A paralysed man has been given permission for medically assisted suicide by the Marche regional ethics committee. He has been bedridden for 18 years due to an irreversible condition. He first requested the right-to-die sixteen years ago.
Fabio Ridolfi has been given permission for medically assisted suicide by the Marche regional ethics committee, the right-to-die Luca Coscioni association said on Thursday. Ridolfi is paralysed, bedridden for 18 years, and who can only move his eyes. His condition is irreversible.
The committee gave the green light on the basis of the precedent established by the case of DJ Fabo. Fabo was a tetraplegic DJ who was helped to commit suicide in a Swiss clinic by right-to-die activist Marco Cappato in 2017. Cappato is a leading member of the Coscioni association, in 2017.
The Constitutional Court cleared Cappato. Their ruling said assisted suicide could be legitimate in some cases if the person wanting to die was in intolerable suffering. It was a landmark ruling. The court also called on parliament to pass legislation dealing with end-of-life issues. This has yet to happen.

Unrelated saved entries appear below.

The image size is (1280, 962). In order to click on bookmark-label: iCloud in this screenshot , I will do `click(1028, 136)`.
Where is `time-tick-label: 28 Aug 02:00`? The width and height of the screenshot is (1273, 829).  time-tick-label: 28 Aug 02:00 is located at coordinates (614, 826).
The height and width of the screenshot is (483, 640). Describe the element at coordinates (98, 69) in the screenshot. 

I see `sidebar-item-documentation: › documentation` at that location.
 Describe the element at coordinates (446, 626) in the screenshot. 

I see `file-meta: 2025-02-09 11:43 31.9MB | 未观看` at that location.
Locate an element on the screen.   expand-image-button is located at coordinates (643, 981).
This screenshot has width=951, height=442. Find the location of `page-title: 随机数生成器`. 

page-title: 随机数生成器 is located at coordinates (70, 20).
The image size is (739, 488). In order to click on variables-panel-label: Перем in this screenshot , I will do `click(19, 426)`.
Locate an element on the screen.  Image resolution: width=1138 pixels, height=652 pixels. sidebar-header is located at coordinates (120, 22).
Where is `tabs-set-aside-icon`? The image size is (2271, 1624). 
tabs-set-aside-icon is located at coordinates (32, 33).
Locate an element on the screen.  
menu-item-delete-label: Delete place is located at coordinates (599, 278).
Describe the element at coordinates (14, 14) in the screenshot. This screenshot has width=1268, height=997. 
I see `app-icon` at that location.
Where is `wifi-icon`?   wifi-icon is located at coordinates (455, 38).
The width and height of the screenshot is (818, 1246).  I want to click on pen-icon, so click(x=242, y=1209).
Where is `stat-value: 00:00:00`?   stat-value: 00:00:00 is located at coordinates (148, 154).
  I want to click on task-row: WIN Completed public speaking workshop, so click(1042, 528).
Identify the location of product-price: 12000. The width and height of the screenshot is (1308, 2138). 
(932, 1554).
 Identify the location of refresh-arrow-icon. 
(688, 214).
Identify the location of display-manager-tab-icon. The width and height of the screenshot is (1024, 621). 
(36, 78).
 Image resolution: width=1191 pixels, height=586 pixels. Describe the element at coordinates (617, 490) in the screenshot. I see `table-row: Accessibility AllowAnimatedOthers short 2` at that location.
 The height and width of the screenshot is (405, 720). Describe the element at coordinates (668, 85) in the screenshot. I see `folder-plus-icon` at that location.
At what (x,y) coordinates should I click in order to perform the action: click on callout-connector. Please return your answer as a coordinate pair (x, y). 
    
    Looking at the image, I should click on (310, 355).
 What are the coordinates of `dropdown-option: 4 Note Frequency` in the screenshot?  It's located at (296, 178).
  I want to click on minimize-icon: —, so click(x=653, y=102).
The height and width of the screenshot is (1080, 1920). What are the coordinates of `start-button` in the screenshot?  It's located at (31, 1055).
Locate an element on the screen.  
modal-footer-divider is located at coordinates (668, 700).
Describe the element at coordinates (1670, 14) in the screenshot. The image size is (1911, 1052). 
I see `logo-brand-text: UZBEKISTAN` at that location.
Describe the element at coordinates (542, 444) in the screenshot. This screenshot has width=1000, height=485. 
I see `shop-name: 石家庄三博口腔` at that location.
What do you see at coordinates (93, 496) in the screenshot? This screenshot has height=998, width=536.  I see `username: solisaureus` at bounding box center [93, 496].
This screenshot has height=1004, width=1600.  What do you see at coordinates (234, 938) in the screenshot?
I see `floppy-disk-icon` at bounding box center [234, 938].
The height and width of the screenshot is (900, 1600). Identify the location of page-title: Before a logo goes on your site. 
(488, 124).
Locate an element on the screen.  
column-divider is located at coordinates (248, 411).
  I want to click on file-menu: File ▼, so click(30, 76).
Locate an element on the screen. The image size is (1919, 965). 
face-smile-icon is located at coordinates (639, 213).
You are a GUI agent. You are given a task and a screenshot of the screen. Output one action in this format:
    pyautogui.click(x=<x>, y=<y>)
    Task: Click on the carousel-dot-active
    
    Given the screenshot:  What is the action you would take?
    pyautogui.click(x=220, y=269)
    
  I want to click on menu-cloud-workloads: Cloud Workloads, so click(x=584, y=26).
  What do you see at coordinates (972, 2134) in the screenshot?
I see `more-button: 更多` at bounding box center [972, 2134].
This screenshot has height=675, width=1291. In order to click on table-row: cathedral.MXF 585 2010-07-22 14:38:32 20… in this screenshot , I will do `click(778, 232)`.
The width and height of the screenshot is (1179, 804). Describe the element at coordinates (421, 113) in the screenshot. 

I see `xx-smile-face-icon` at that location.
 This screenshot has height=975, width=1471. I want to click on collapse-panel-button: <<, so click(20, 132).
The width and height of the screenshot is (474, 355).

In February, the same court rejected a petition to stage a referendum on legalising euthanasia. It said that, if the referendum were approved, “the Constitutionally necessary minimum protection of human life would not be preserved”. It referred specifically to the vulnerable.
Appealing for 16 years for right-to-die
Ridolfi, 46, made an appeal to the Italian State to help him commit assisted suicide on Wednesday, 16 years after he made his first vain appeal on TV in 2006.
The Luca Coscioni association said the decision by the ethics committee was made on April 8. However, Ridolfi was only notified of it after making the appeal. The committee had not given indications about the method of assisted suicide or the drug that should be used, the association said.
Ridolfi is the second person to be given permission for assisted suicide in Marche after the DJ Fabo precedent. The other person is a 44-year-old tetraplegic man, known only by his first name Mario. He was given permission to use a barbiturate drug called Tiopentone to end his life.